- Origin: Edinburgh, Scotland
- Genres: Post-punk
- Years active: 1979–1982
- Labels: Postcard Records Les Disques du Crépuscule
- Past members: Paul Haig – Guitar, vocals Malcolm Ross – Guitar, Violin David Weddell – Bass Ronnie Torrance – Drums
- Website: Josef K (unofficial site) Josef K Facebook Page

= Josef K (band) =

Scottish post-punk band

Josef K were a Scottish post-punk band, active between 1979 and 1982, who released singles on the Postcard Records label. The band was named after the protagonist of Franz Kafka's novel The Trial. Although they released just one album while together and achieved only moderate success, they have since proved influential on many bands that followed.

==History==
The band was formed in 1979 originally as TV Art by Paul Haig (vocals, guitar) and his childhood friend Ronnie Torrance (drums), later joined by Malcolm Ross (guitar, keyboards), with Gary McCormack added on bass guitar, who soon left (later joining The Exploited) with David Weddell replacing him. They disliked the name and were inspired to change it when they were asked at the last minute to open for Adam and the Ants at Clouds Ballroom on 20 July 1979 after the original opener dropped out.

After recording a ten-track demo, their first release was the "Romance"/"Chance Meeting" single on Orange Juice drummer Steven Daly's Absolute label in December that year. They were then signed to Postcard Records, the label founded by Daly and Alan Horne, releasing a string of critically acclaimed singles in 1980 and 1981. The band recorded their debut album, Sorry for Laughing, in 1981 at Castle Sound Studios in Pencaitland, but it was shelved, with the band unhappy with the clean, polished production, Haig describing it as sounding "flat and disinfected", with only a few copies being released. They returned to the studio in Belgium to record The Only Fun in Town, opting for a more 'live' sound and recording the whole album in two days, Haig later expressing a measure of regret that "we decided to make an almost unlistenable record with the vocals mixed down really low". It was their only album release while together, and while it placed well on the UK Independent Chart, it received a poor critical reception. Their earlier unreleased Sorry For Laughing album was eventually issued on a 1990 CD reissue of The Only Fun in Town and subsequently as its own vinyl LP in 2012 accompanied by a CD of TV Art's early demos.

The band played their last show on 23 August 1981 and split immediately after, Haig deciding to end the band as he felt they already had hit their peak.
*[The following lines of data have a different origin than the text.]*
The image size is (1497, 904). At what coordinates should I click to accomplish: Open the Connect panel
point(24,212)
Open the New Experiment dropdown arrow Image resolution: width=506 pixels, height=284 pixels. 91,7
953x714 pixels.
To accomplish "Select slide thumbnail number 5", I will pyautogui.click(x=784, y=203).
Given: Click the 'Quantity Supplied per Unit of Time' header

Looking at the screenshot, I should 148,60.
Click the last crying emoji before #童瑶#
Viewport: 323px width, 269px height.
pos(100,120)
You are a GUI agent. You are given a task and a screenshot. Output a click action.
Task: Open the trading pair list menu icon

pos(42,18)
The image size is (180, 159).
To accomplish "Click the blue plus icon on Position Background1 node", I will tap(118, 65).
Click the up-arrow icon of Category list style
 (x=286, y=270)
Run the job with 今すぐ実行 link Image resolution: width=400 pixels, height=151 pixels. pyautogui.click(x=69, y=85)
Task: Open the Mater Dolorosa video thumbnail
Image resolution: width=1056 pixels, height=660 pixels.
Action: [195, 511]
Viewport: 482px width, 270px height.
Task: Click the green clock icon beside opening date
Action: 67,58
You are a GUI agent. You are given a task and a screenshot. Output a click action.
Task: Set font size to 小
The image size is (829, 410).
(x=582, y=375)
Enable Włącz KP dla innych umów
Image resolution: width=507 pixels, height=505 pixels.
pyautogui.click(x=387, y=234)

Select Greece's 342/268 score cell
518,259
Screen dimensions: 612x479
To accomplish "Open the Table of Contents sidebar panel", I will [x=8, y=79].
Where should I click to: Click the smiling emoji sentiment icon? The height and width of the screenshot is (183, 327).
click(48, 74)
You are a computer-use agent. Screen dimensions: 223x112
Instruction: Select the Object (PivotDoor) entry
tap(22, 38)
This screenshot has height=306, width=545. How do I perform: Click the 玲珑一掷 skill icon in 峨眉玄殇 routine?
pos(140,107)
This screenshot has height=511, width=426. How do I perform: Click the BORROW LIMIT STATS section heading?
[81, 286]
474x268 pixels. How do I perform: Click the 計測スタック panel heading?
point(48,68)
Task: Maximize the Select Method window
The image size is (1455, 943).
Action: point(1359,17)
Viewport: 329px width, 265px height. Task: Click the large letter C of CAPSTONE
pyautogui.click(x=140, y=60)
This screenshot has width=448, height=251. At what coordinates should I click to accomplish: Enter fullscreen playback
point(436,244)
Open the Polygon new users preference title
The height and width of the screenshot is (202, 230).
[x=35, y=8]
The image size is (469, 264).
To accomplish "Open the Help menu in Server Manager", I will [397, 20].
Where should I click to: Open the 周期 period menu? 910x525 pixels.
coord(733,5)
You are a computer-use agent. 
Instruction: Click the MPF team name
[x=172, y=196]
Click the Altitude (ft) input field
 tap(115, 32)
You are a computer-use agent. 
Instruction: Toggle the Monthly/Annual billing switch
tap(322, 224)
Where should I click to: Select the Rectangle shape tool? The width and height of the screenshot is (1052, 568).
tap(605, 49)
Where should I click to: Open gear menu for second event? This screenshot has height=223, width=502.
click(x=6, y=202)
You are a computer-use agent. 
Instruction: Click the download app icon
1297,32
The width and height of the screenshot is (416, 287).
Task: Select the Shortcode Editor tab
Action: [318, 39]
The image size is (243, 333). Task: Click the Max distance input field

At the time Haig said, "The band had been together too long, we'd achieved all we'd set out to do and everything was in a rut—there was not room for new ideas." Their last release was the 1982 single, "The Farewell Single", through Les Disques du Crépuscule, which included the Peel session track, "The Missionary".

Torrance joined Boots for Dancing and later (with Weddell) formed The Happy Family with Nick Currie (aka Momus). Haig embarked on a long solo career, releasing a string of albums on his own Rhythm of Life label between 1984 and 2008, while Malcolm Ross joined Orange Juice and then played with Aztec Camera and Blancmange before embarking on a solo career. Ross and Weddell later reunited in Magic Clan. In 2025, Paul Haig and Malcolm Ross formed Land Surveyor, the band's name another nod to Kafka, and made their live debut on BBC 6Music on January 14, 2026.

==Musical style==
Musically, they resembled their label mates Orange Juice in fusing post-punk guitars with funk and disco rhythms. They were influenced by American bands such as Pere Ubu, Television, Talking Heads, and The Voidoids, and British bands such as Subway Sect. However, in terms of their lyrics and image Josef K were always far more downbeat and austere than Orange Juice, and were never to match Orange Juice's commercial success. They were also described as sounding similar to Joy Division but "less doomy". Haig was a fan of Joy Division and "It's Kinda Funny" was inspired by the death of Ian Curtis. Haig's lyrics were also inspired by the works of Franz Kafka, Albert Camus, Hermann Hesse, Fyodor Dostoyevsky, and Knut Hamsun.

The band adopted what was described as an "anti-rock stance", most members eschewing drink and (most) drugs, and the band never doing encores, engaging in stage banter, or signing autographs, all of which Ross considered "patronizing".

==Influence==
Josef K would prove to be a major influence on several later 1980s bands, including The June Brides and The Wedding Present (who also never do encores). They also influenced later bands such as Franz Ferdinand, The Futureheads, and The Rapture, and they were described in 2006 as "one of the most influential bands in Britain".

"Sorry for Laughing" was covered by German synth pop group Propaganda on their 1985 album A Secret Wish (and the remix album Wishful Thinking), and again in 2004 by French New Wave/bossa nova band Nouvelle Vague.

In an interview with Nardwuar the Human Serviette, British musician King Krule stated that Josef K created, "intelligent music and it's coming from a pure place, I think. Any music like, which is real, should get a listen to."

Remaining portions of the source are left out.